TRES MALOS ENCUENTROS (RELATO NEGRO)

TRES MALOS ENCUENTROS (RELATO NEGRO)

TRES MALOS ENCUENTROS

(Copyright Andrés Fornells)

Fue un encuentro casual. La mujer era bastante mayor. Su rostro estaba demacrado, envejecido por los años y el abuso de maquillaje; sus carnes blandas, descolgadas, blancuzcas, despertaron un extraño morbo en el hombre que ella había conocido en un bar y llevado a su sórdido, lúgubre y sucio piso.

Ella lo miraba con aire de insensata superioridad porque él quería algo que ella podía venderle y se creía con derecho a despreciarle.

El deseo del hombre había muerto en cuanto la vio desnuda, pero no la odiaba todavía. El odio le vino cuando ella comenzó a burlarse porque él no reaccionaba a su obsceno manoseo, a mortificarle diciéndole que él no necesitaba una mujer, sino un hombre.

Ella no debió herirle. No debió gozar humillándole. Sus ojos brillaban cargados de malicia, agrandados por el maquillaje, su boca pintarrajeada se torcía de manera odiosa. Despertó en su acompañante un deseo irresistible de borrar para siempre aquellos gestos tan ofensivos. Recorrió su mirada el feo, ajado rostro femenino deteniéndose en la garganta llena de arrugas ya.
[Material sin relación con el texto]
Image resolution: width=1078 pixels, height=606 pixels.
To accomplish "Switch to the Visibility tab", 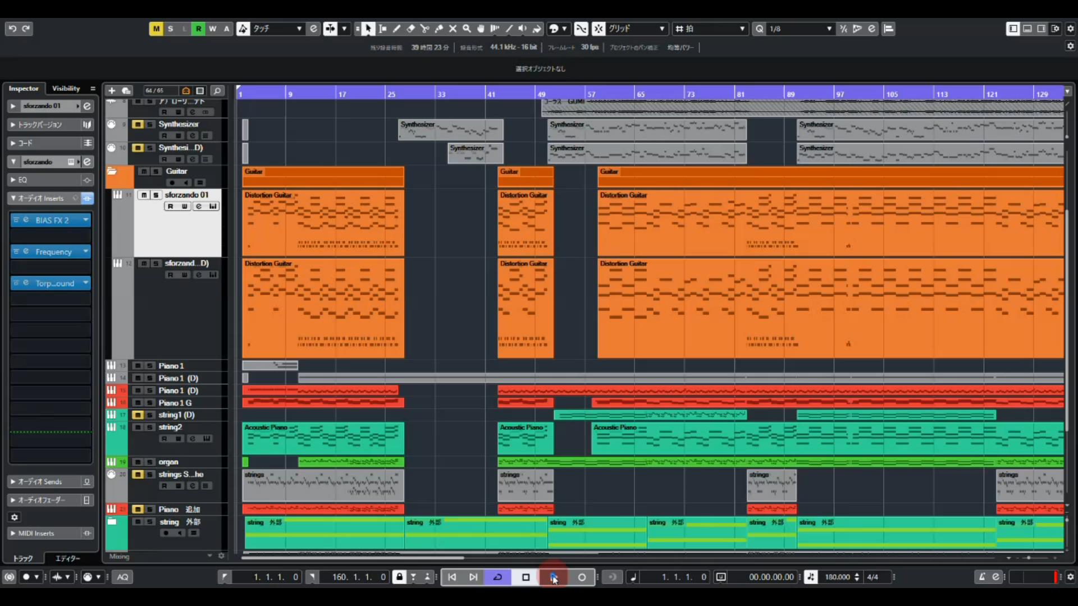I will tap(66, 89).
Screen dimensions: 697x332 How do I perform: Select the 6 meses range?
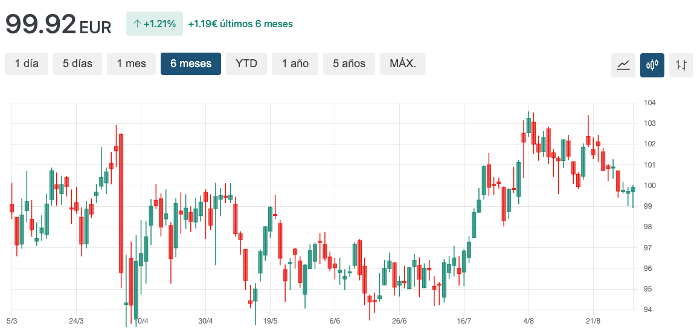coord(191,63)
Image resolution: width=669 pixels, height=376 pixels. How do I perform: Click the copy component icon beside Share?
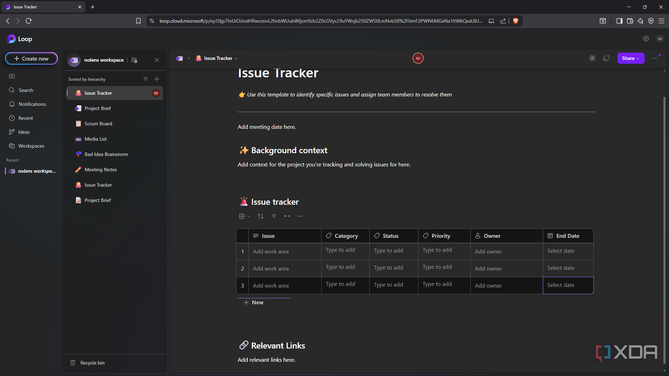pos(606,58)
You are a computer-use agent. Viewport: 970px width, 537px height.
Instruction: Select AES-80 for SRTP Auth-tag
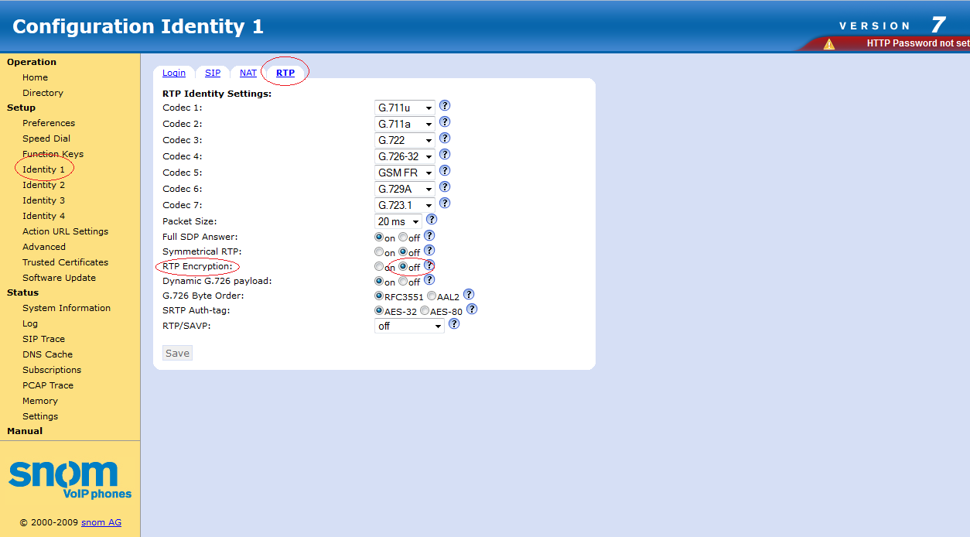tap(425, 311)
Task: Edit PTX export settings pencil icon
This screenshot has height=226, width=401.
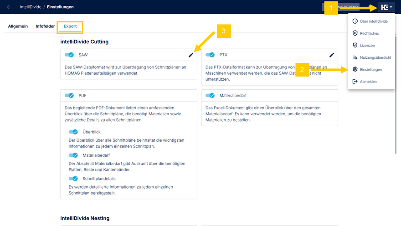Action: coord(332,55)
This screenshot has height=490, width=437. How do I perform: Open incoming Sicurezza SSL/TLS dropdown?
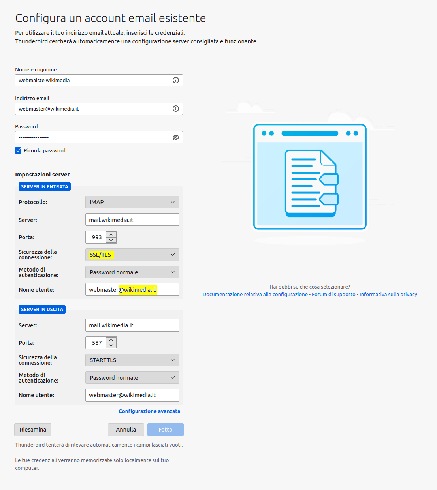132,255
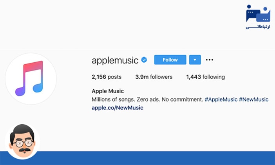Screen dimensions: 275x165
Task: Click the bio text about millions of songs
Action: [x=147, y=100]
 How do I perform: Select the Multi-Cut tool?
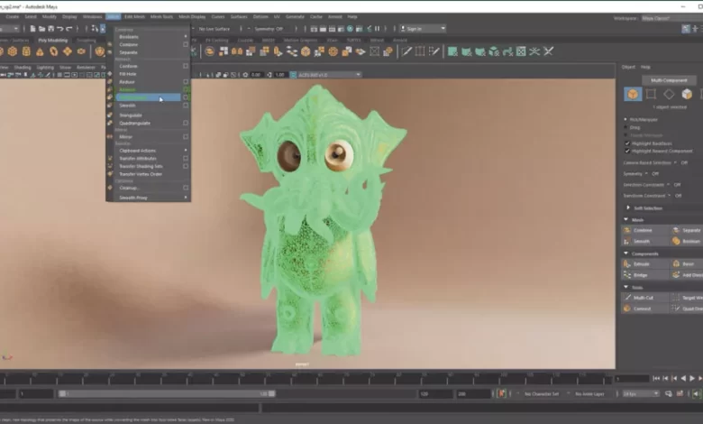(x=629, y=297)
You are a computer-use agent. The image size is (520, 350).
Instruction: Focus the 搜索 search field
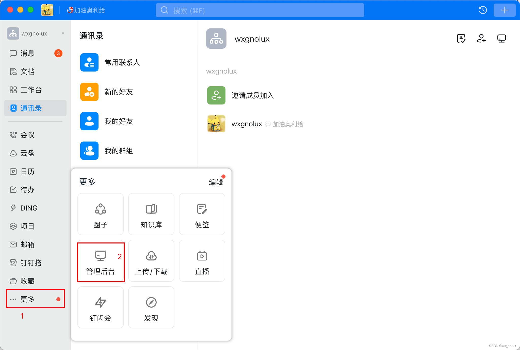[260, 10]
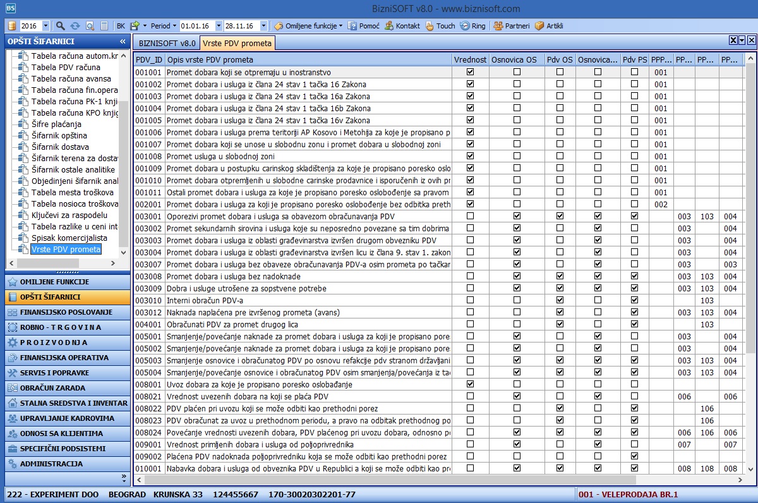This screenshot has height=503, width=758.
Task: Open the year 2016 dropdown
Action: [45, 26]
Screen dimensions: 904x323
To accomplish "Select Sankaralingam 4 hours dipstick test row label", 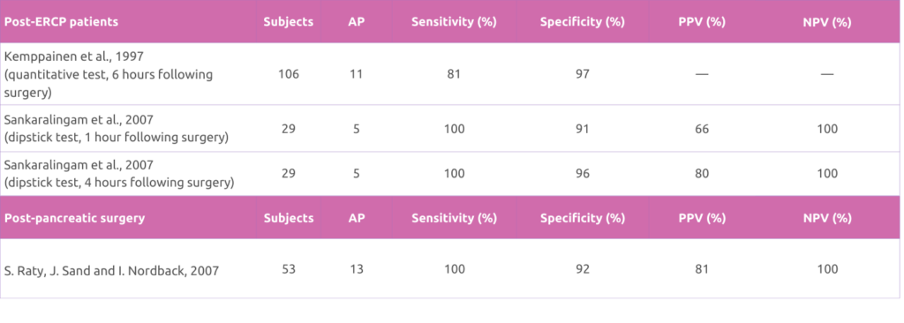I will point(128,173).
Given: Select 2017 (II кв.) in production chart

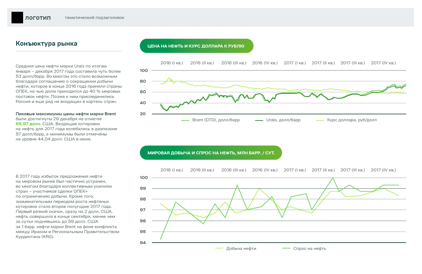Looking at the screenshot, I should click(323, 170).
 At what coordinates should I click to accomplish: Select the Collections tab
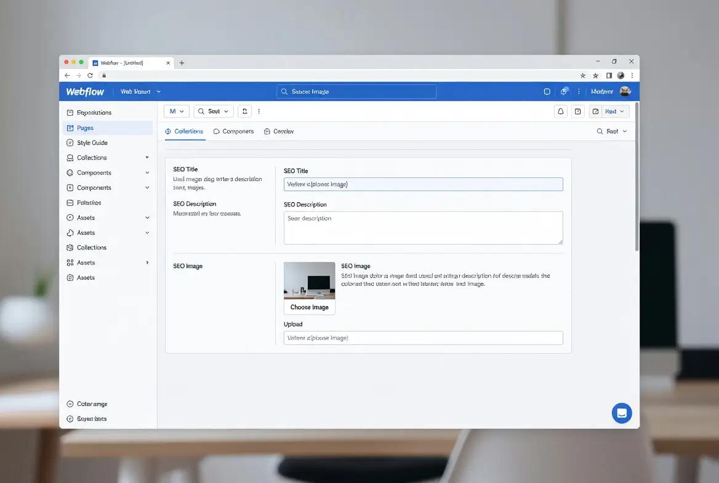coord(184,131)
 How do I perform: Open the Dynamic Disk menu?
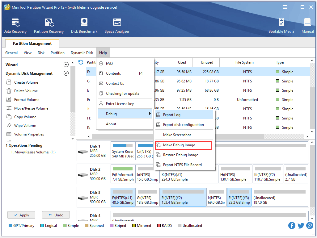[82, 53]
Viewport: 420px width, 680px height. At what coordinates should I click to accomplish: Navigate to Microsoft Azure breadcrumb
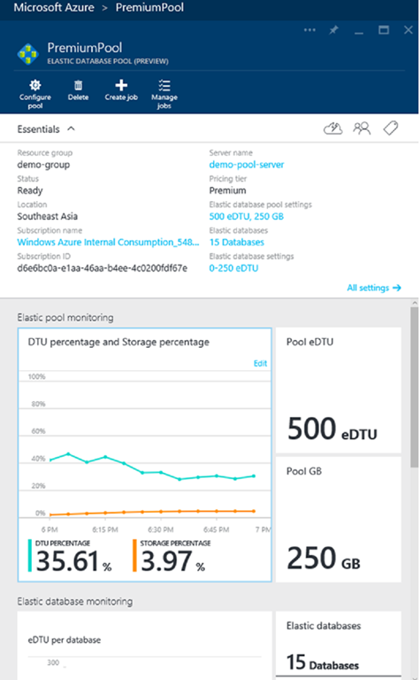click(x=54, y=7)
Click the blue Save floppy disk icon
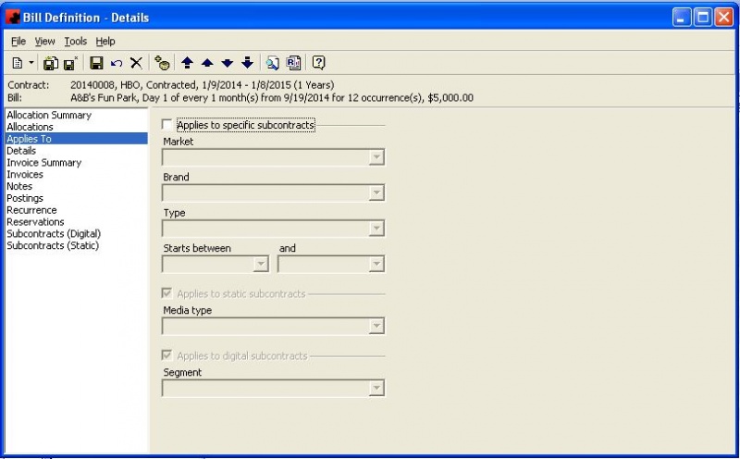This screenshot has height=459, width=740. (95, 63)
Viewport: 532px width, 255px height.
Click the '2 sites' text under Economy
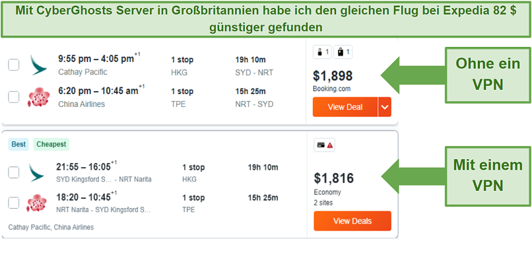click(x=323, y=203)
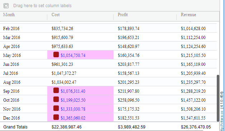Image resolution: width=225 pixels, height=131 pixels.
Task: Open the $1,333,030.78 cost link
Action: point(73,109)
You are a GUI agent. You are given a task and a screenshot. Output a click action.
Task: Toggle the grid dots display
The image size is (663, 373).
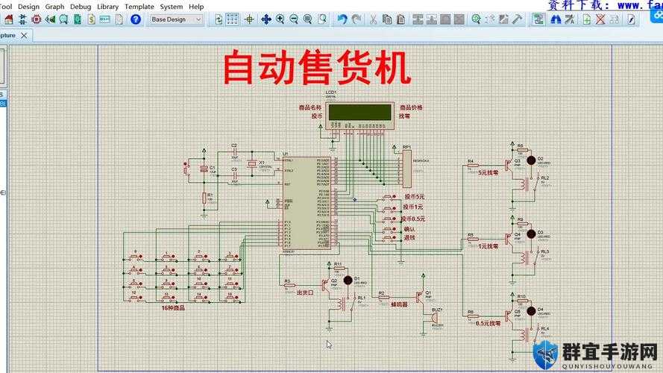click(x=232, y=19)
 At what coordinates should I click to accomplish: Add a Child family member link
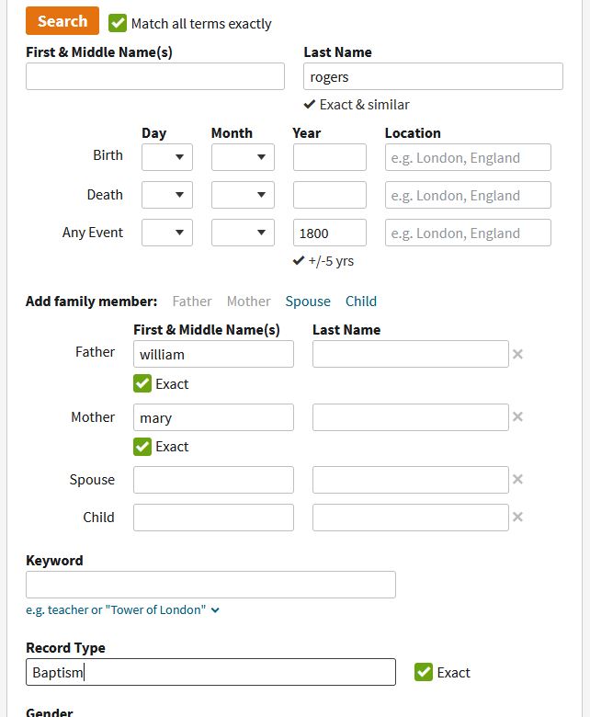[361, 302]
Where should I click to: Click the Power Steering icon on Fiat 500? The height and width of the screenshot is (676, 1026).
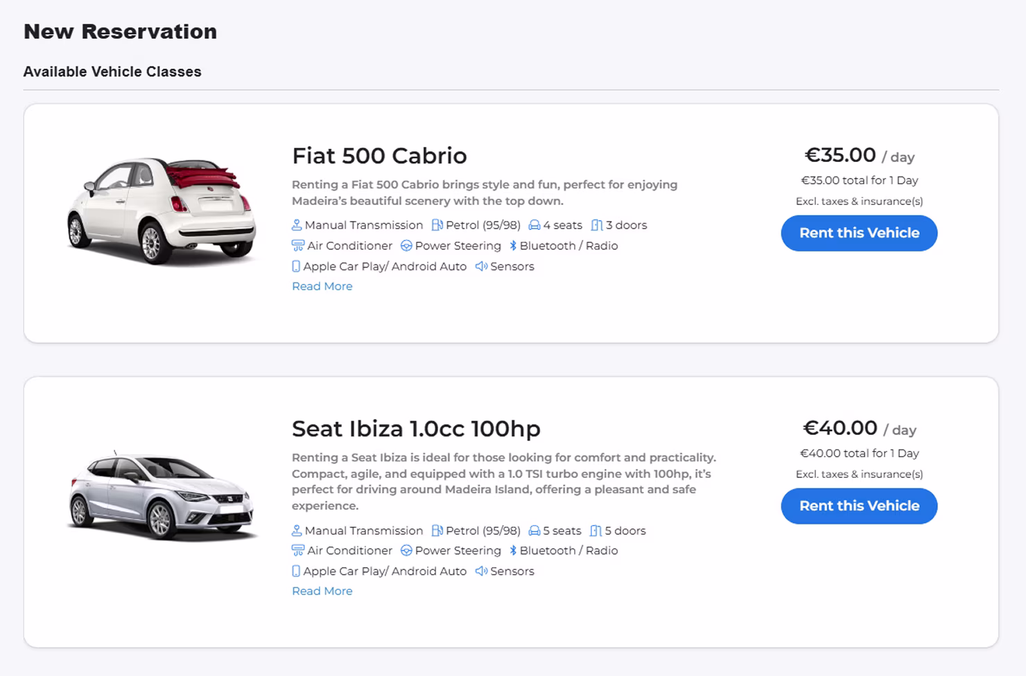(x=406, y=246)
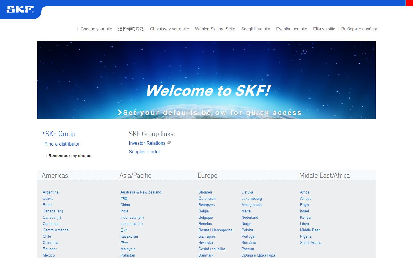Click the red square in top-right corner
This screenshot has height=258, width=413.
point(409,3)
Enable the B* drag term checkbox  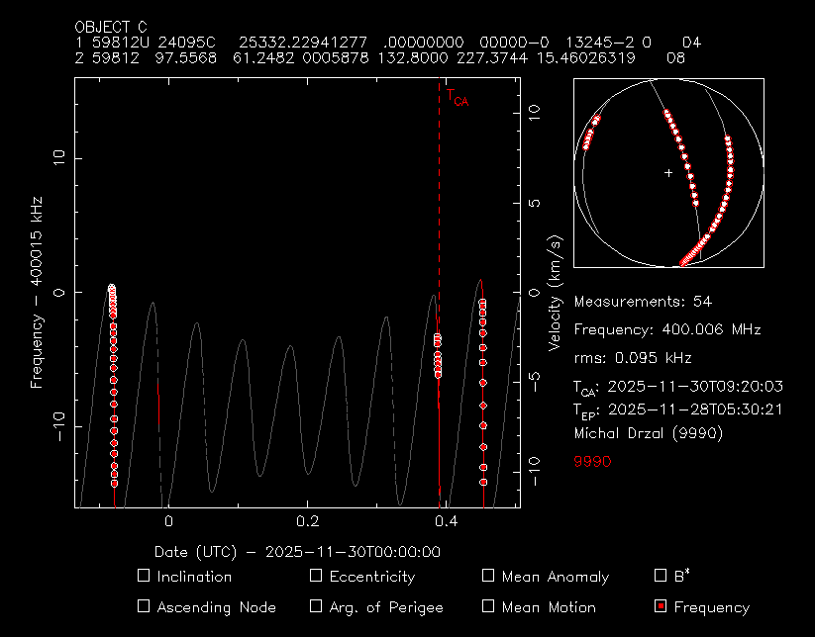tap(661, 577)
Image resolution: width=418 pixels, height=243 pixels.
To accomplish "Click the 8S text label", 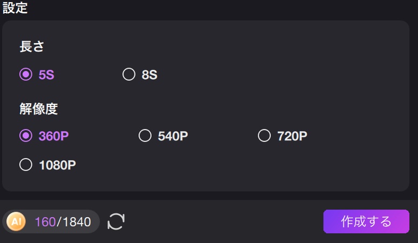I will pyautogui.click(x=150, y=75).
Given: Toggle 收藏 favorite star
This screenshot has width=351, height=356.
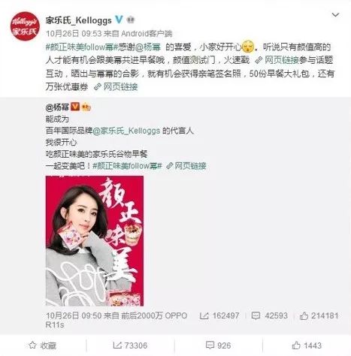Looking at the screenshot, I should tap(43, 345).
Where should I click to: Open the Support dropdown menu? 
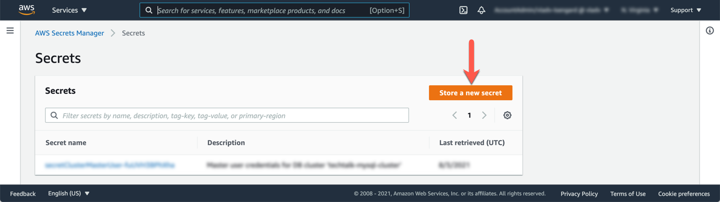pos(686,10)
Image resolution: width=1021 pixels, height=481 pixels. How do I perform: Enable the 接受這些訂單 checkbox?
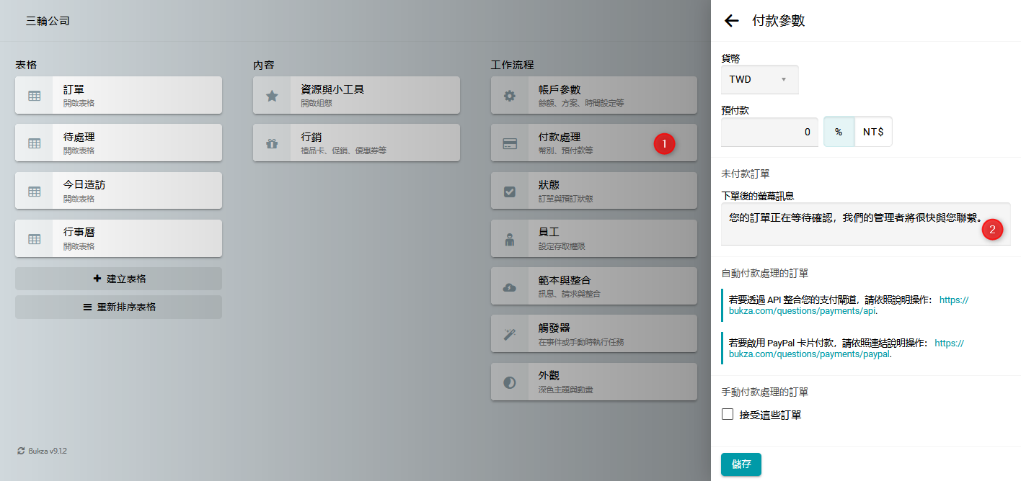point(728,414)
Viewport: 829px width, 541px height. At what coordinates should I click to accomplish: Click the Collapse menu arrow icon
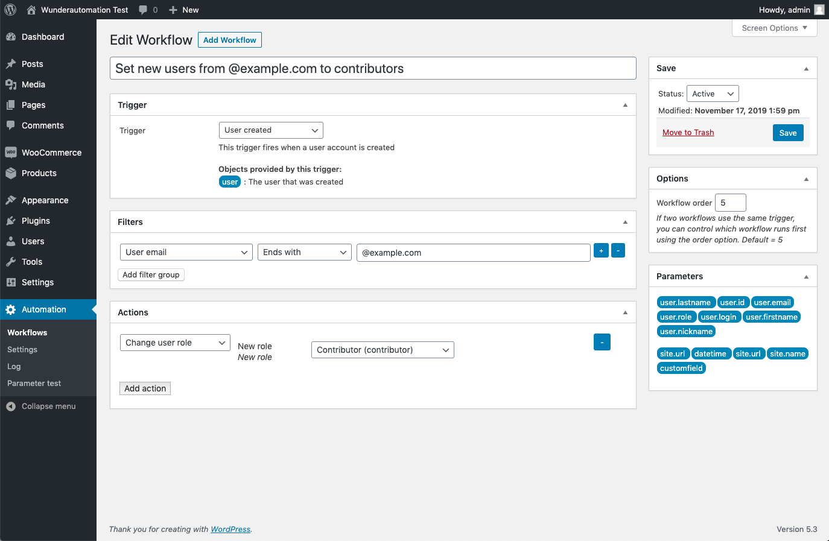(11, 407)
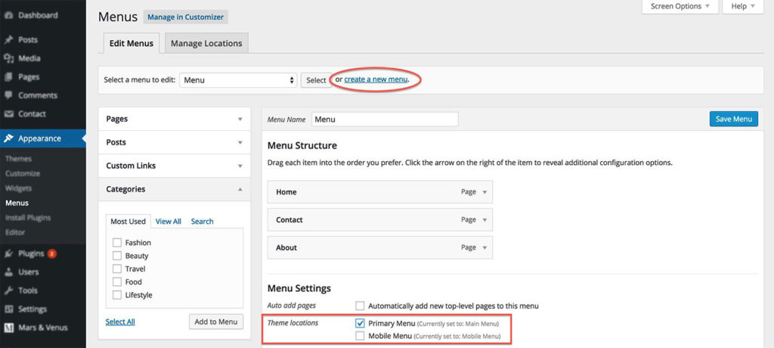Open the Media library icon
Viewport: 774px width, 348px height.
click(x=8, y=58)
Una nube roja surgió del interior de las rugientes entrañas del hombre. Nube que creó una idea que le martilleó dolorosamente las sienes enloqueciéndolo. Dio un paso hacia la mujer.

Ella se asustó cuando las trémulas manos masculinas se cerraban en torno a su cuello. No le sirvió de nada la desesperada lucha que entabló. El grito de pánico que quiso lanzar se ahogó en su garganta. Estaba sentenciada. El reloj de su existencia se paró.

El hombre buscó la calle como un nadador cercano a la asfixia busca la vivificadora superficie. Aspiró con auténtica fruición el aire contaminado, apestoso que halló fuera del lóbrego edificio que acababa de abandonar.

La noche era una negruzca, turbia marea amenazadora. Las estrellas del cielo tenían un parpadeo que se le antojó despiadado. La luna permanecía escondida. La humedad que flotaba en el aire se le metió dentro de los huesos provocándole escalofríos.

Echó a andar sin rumbo, moviéndose como un zombi, el demacrado rostro sin expresión, los ojos fijos al frente apenas parpadeando. Quitar una vida, le había quitado la suya propia. Y su odio seguía vivo. Las aceras se alargaban, interminables.

Cruzó una calle sin mirar. Un coche lo atropelló. El deshumanizado conductor se dio a la fuga.

El atropellado, tumbado de espaldas sobre el sucio pavimento vio como se volvían borrosas las estrellas del cielo, hasta que dejó de verlas. El reloj de su existencia se había parado también.